Closed mszpot-future-processing closed 1 month ago

mszpot-future-processing commented 1 month ago

Apache Airflow version

main (development)

If "Other Airflow 2 version" selected, which one?

2.8.1

What happened?

Below Airflow task throws an error:

[2024-08-07T09:05:00.142+0000] {{xcom.py:664}} ERROR - Object of type GlueJobOperator is not JSON serializable. If you are using pickle instead of JSON for XCom, then you need to enable pickle support for XCom in your airflow config or make sure to decorate your object with attr.

Code:

@task
def lag_tasks_with_filter(a, b, c, d, e, f, g, h):

    return GlueJobOperator(
        task_id=f"create_lags_task_{a}_{b}_w{c}_lag{d}_filter{e}",
        job_name=config.generate_job_name(f"lag{d}-weeks{c}-" + f"filter{e}-job-{a}-{b}"),
        script_location=config.get_bridge_script("lags_bridge_script.py"),
        iam_role_name=f,
        script_args={
                "--lagWithCatPath": f"s3://{g}/output/with_cat" + f"/a={a}/demographic={b}",
                "--rawDataInputPath": f"s3://{h}/output/oneyear" + f"/a={a}/demographic_code={b}/",
                "--numberOfLagWeeks": str(d),
                "--windowSizeWeeks": str(create_job_kwargs),
                "--filterCol": e,
                "--taskId": f"create_lags_task_{a}_{b}_w{c}_lag{d}_filter{e}",    
        },
        create_job_kwargs={
                "WorkerType": "G.2X",
                "NumberOfWorkers": 5,
                "GlueVersion": "4.0",
                "DefaultArguments": {
                                    "--job-language": "python",
                                    "--enable-job-insights": "true",
                                    "--enable-metrics": "true",
                                    "--enable-auto-scaling": "true",
                                    "--enable-observability-metrics": "true",
                                    "--TempDir": f"s3://{config.get_environment_variable('glue_tmp_dir_location', default_var='undefined')}",
                                    "--extra-py-files": config.get_asset_file_location(
                                        "ctc_telligence_forecasting_data_product-0.0.1-py3-none-any.whl"
                                    ),
                                    "--enable-spark-ui": "true",
                                    "--spark-event-logs-path": f"s3://{config.get_environment_variable('glue_spark_ui_logs_location', default_var='undefined')}",
                                },
        },
        update_config=True,
    )

ts = DummyOperator(task_id='start')
te = DummyOperator(task_id='end')
t1 = lag_tasks_with_filter.partial(f=stage3_task_role, g=intermittent_data_location, h=playground_bucket).expand(a=as, b=bs, c=cs, d=ds, e=es)

# setting dependencies
ts >> t1 >> te

When removing return, DAG passes but Glue jobs don't get created and triggered. I want to keep @task decorator syntax since it allows for creating mapped instances with expand().

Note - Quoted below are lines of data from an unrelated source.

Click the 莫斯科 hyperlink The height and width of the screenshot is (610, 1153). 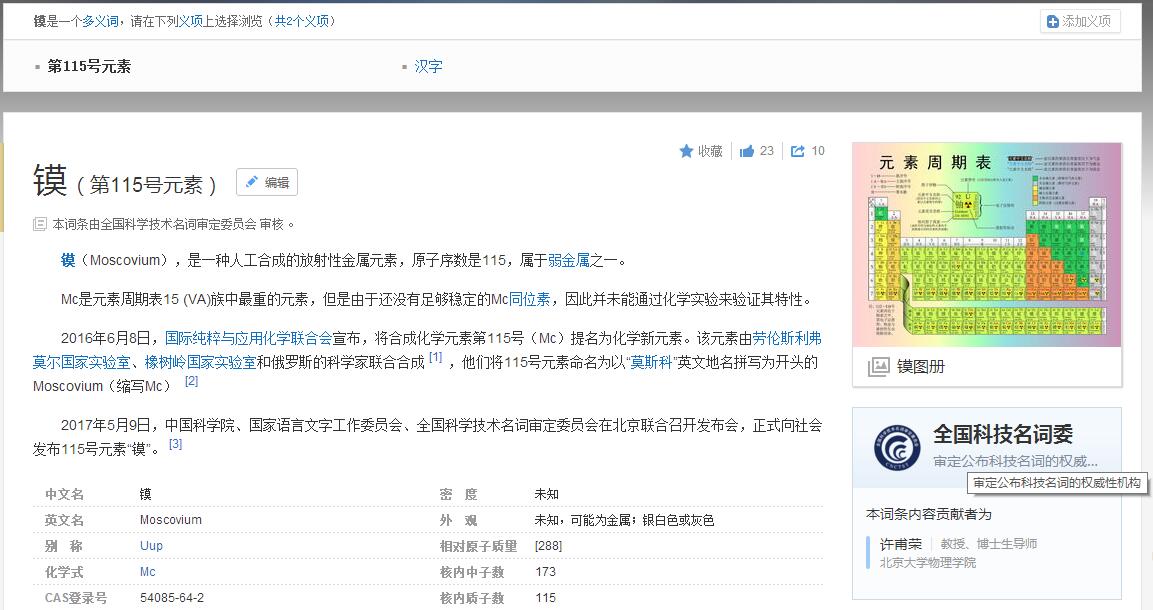pyautogui.click(x=650, y=362)
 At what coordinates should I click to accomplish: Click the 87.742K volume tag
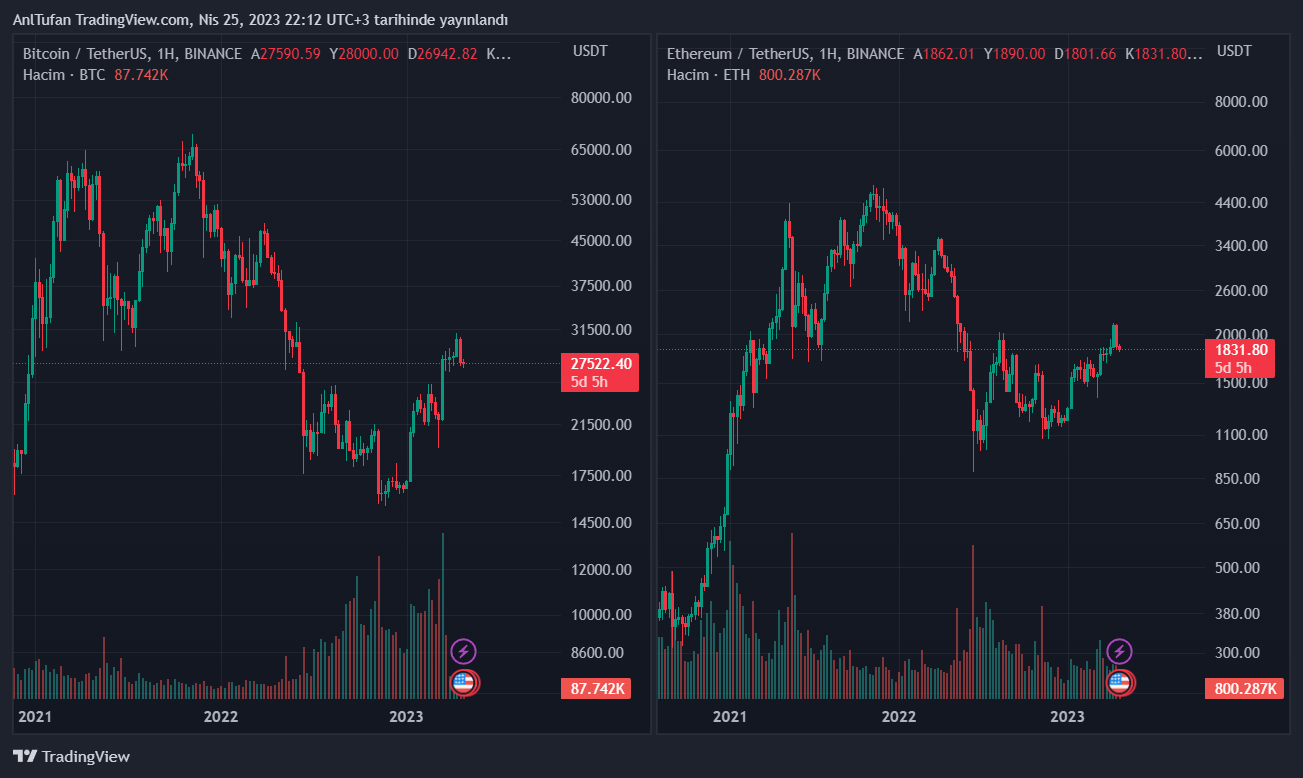(598, 688)
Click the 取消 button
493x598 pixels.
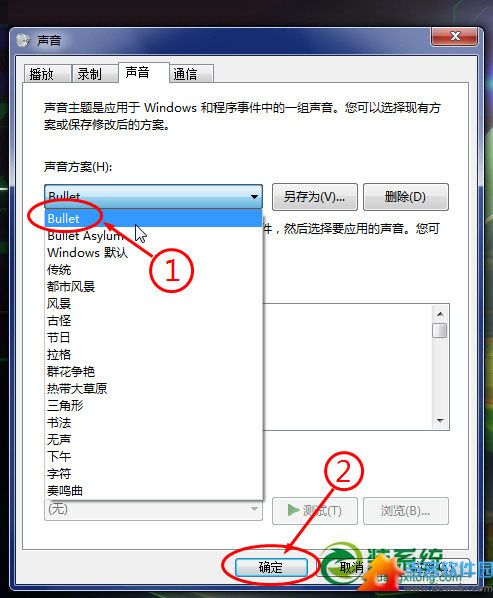click(352, 567)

Thanks in advance for any help!

What you think should happen instead?

Glue jobs should get created in AWS.

How to reproduce

Please use above provided code for @task.

Operating System

NA

Versions of Apache Airflow Providers

No response

Deployment

Amazon (AWS) MWAA

Deployment details

Airflow version == 2.8.1

Anything else?

No response

Are you willing to submit PR?

Code of Conduct

boring-cyborg[bot] commented 1 month ago

Thanks for opening your first issue here! Be sure to follow the issue template! If you are willing to raise PR to address this issue please do so, no need to wait for approval.

Lee-W commented 1 month ago

Hi, I think this is expected behavior. As stated in https://airflow.apache.org/docs/apache-airflow/stable/tutorial/taskflow.html#using-the-taskflow-api-with-complex-conflicting-python-dependencies, you have to make sure the functions are serializable and that they only use local imports for additional dependencies you use.

Lee-W commented 1 month ago

I think https://airflow.apache.org/docs/apache-airflow/stable/authoring-and-scheduling/dynamic-task-mapping.html#mapping-over-result-of-classic-operators is what you're looking for.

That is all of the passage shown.